Understand that because you must use one of these devices to connect the USB interface, this option is only available to iPad users. And you aren’t ­guaranteed to have the audio interface work — you’ll have to check with the audio interface manufacturer to ensure it meets Core Audio and MIDI standards for iOS. But the advantage here is that compliant audio interfaces can move from iOS devices to your home computer by just removing the camera connection kit.

Recording multiple mics

External audio interfaces give you the option to record multiple mics at the same time. This ability isn’t really important if you’re just recording one vocal or instrument at a time, but it does become a big deal when you want to record your garage band and keep the audio tracks separate for later processing and mixing.

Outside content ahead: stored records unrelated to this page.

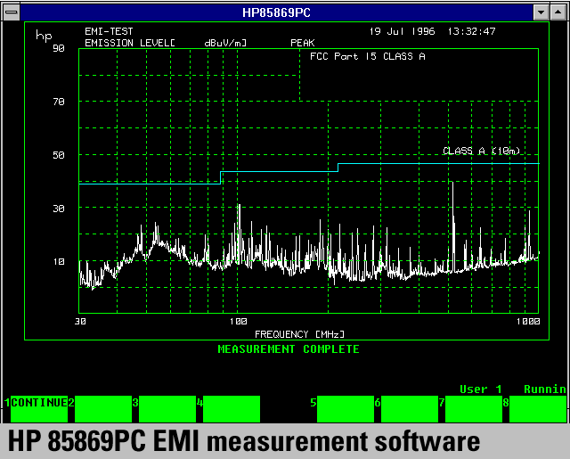The width and height of the screenshot is (570, 459).
Task: Click the maximize up-arrow in title bar
Action: coord(559,12)
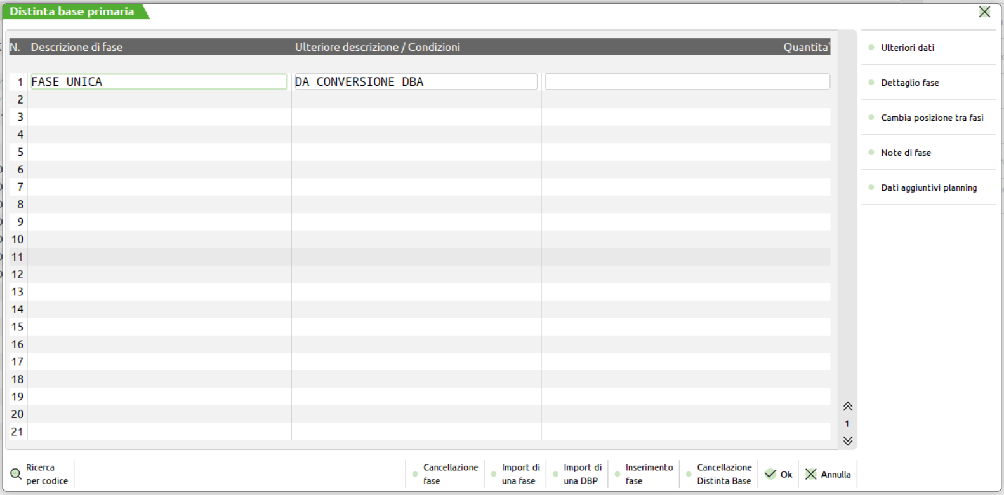Click the Annulla X icon

(x=811, y=474)
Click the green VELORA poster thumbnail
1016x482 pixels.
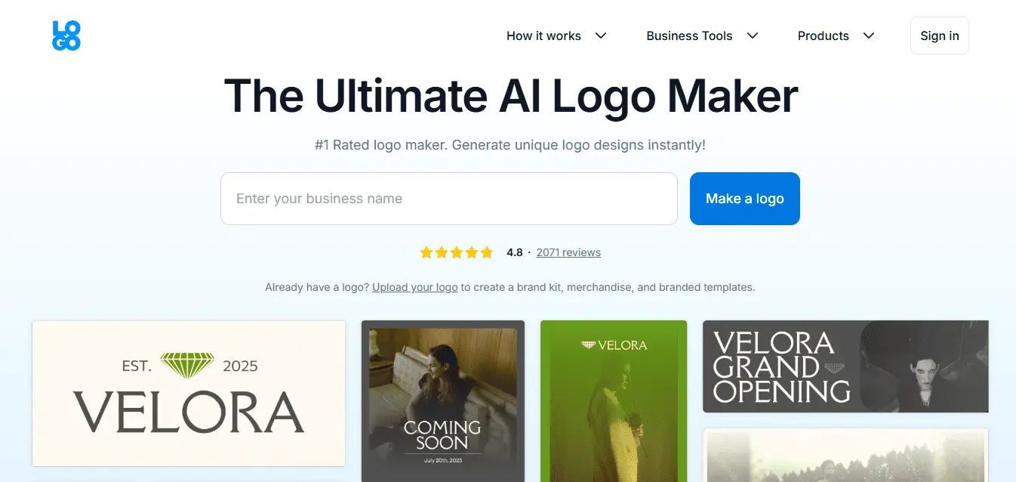[614, 400]
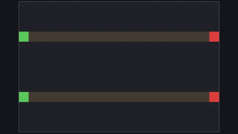Click the center of the bordered dark panel

pyautogui.click(x=119, y=67)
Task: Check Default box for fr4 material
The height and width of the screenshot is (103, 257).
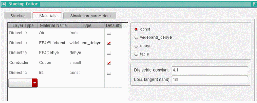Action: pyautogui.click(x=109, y=73)
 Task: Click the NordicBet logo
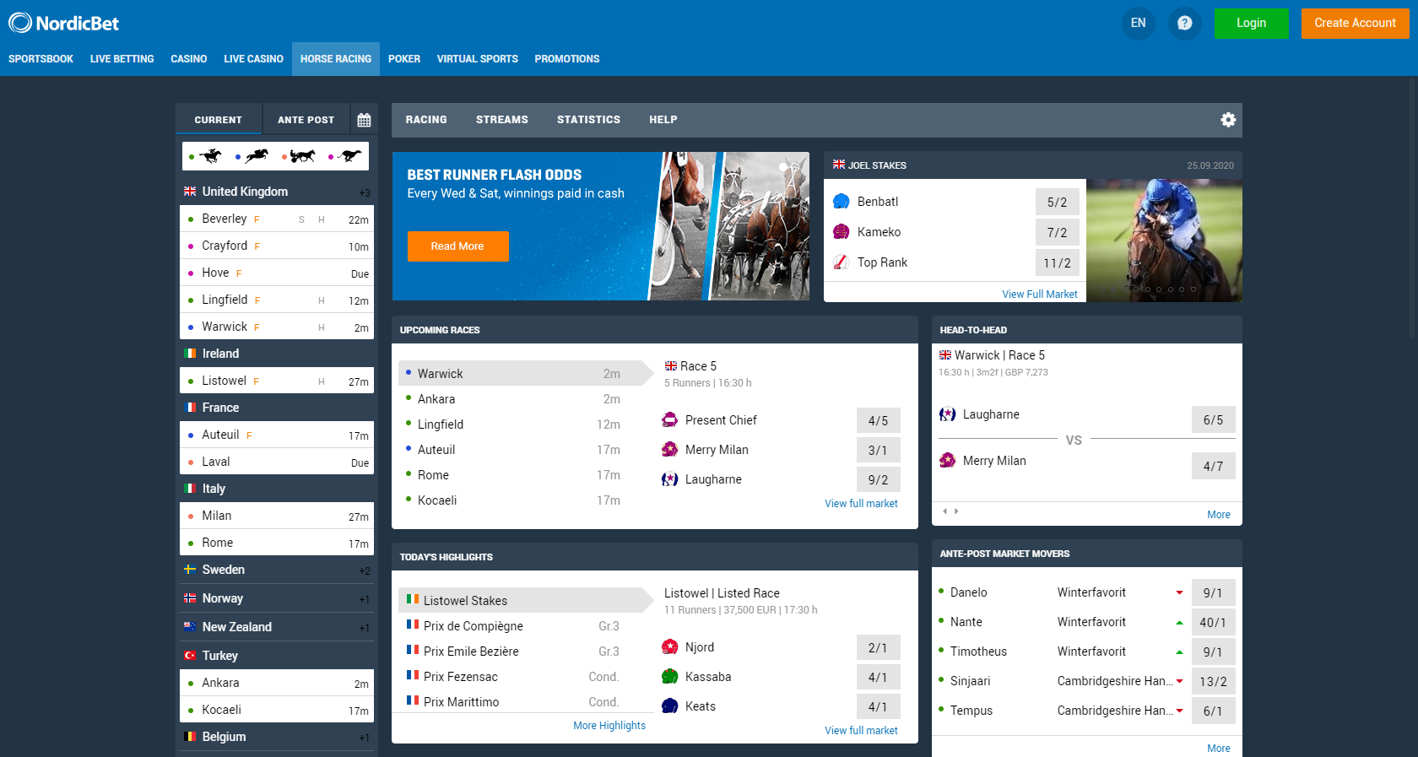point(64,23)
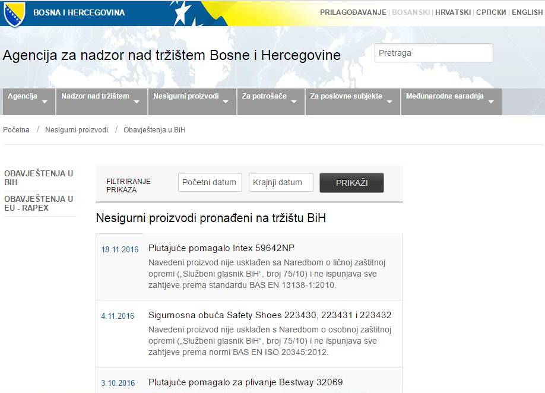The image size is (545, 393).
Task: Switch language to Српски
Action: pos(490,12)
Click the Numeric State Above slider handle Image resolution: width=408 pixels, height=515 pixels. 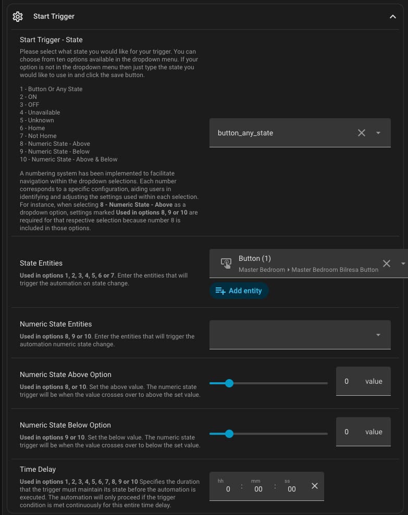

A great deal of audio interfaces offer at least two inputs, and many of those offer four or eight inputs with preamps. If you need more, you might be able to get a device to help you out, but you might also want to look at a larger solution.

You’ll also have to purchase enough mic cables and stands to account for all of the mics and inputs you plan to use.

Handling instruments, mics, and MIDI

Manufacturers don’t just make audio interfaces with inputs designed only for mics. Because data connections are at a premium for iOS devices (there’s only one), you might see multiple inputs that account for different kinds of devices, including instrument inputs and MIDI connections.

These types of audio interfaces can help you put together a more full-featured recording option. You don’t have to have any of these extra features, but they can be helpful even if you’re not going to use them immediately.